Quote the Rust slices text between "let s = &a[0..5];" and "Vec::push or String::push_str.", inclusive.

Quoted text:
········

Slices are a type of references that reference contiguous sequence of elements in a collection rather than the whole collection:

fn main() {
    let s = "hello world".to_string();

    let hello = &s[..5];
    let world = &s[6..];
}

This is how slices are stored in memory:

Slice in memory

Range

Ranges are defined using the .. syntax for exclusive, and ..= for inclusive range. The first or last index can be dropped to capture the start or end of a collection:

fn main() {
    let a = [1, 2, 3, 4, 5];

    let s = &a[0..5];   // [1, 2, 3, 4, 5]
    let s = &a[0..=4];  // [1, 2, 3, 4, 5]
    let s = &a[..];     // [1, 2, 3, 4, 5]
    let s = &a[1..];    // [   2, 3, 4, 5]
    let s = &a[..4];    // [1, 2, 3, 4   ]
    let s = &a[2..=3];  // [      3, 4   ]
}

Collections

More complex collections such as Vec<T> or String use primitive collections such as arrays and str data under the hood. They mainly serve as an abstraction for data manipulation using methods such as Vec::push or String::push_str.

········

Data segment:
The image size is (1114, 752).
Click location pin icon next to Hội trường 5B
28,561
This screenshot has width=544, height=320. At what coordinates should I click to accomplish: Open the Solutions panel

········

Exercise response:
let s = &a[0..5];   // [1, 2, 3, 4, 5]
    let s = &a[0..=4];  // [1, 2, 3, 4, 5]
    let s = &a[..];     // [1, 2, 3, 4, 5]
    let s = &a[1..];    // [   2, 3, 4, 5]
    let s = &a[..4];    // [1, 2, 3, 4   ]
    let s = &a[2..=3];  // [      3, 4   ]
}

Collections

More complex collections such as Vec<T> or String use primitive collections such as arrays and str data under the hood. They mainly serve as an abstraction for data manipulation using methods such as Vec::push or String::push_str.